A notice of appeal should enable the court, from a fair construction thereof, by a resort to the transcript, to determine that the appeal is taken from the judgment or decree in a particular case: Keady v. United Rys. Co., 57 Or. 327 (100 P. 658, 108 P. 197). By an examination of the transcript in the present case it is found that the decree of July 21, 1923, was a decree settling the final account of the executor. The notice of appeal is sufficient in this respect to show that the appeal is taken from a part of a final decree, although the notice of appeal does not mention that the decree was rendered in the settlement of the final account.

It is also contended that the notice of appeal, not having been served upon Harold T. Prince, was defective. Section 550, subdivision 1, provides in part that if the appeal is not taken at the time the order, judgment or decree is rendered, then the party desiring to appeal may cause a notice to be served on such adverse party or parties as have appeared in the action or suit.

Harold T. Prince appeared in the proceeding in the probate court and was a party to the decree. The question here is, Was he an adverse party within *Page 218 the meaning of Section 550, Or. L.? Under this section an "adverse party" entitled to notice of appeal is every party who has appeared in the action or suit, and whose interest in the judgment or decree appealed from is in conflict with a modification or reversal sought by the appeal. Every party interested in sustaining the judgment or decree is an adverse party: In re Waters Chewaucan River, 89 Or. 659 (171 P. 402, 175 P. 421); Smith v. Burns, 71 Or. 133 (135 P. 200, 142 P. 352, Ann. Cas. 1916A, 666, L.R.A. 1915A, 1130).

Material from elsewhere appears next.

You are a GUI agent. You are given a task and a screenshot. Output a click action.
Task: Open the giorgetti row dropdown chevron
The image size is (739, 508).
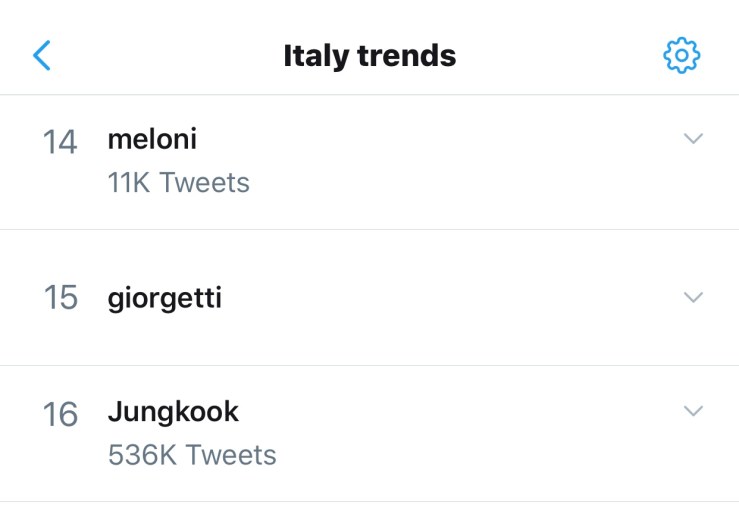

Harold T. Prince was a legatee under the will of Thomas Prince, deceased, and by his guardian filed objection in the probate court, and resisted the claim of respondent. A reversal or modification of the decree could not in any way injuriously affect his interest. He is not interested in sustaining the decree from which the appeal is taken. He is not an adverse party within the meaning of Section 550, Or. L. It was not necessary to serve the notice of appeal upon him in order to confer jurisdiction upon this court: Young's Estate, 59 Or. 348 (116 P. 95, 1060, Ann. Cas. 1913D, 1310). In so far as the record discloses, a change in the decree as sought by the appeal would be favorable to the interest of such legatee.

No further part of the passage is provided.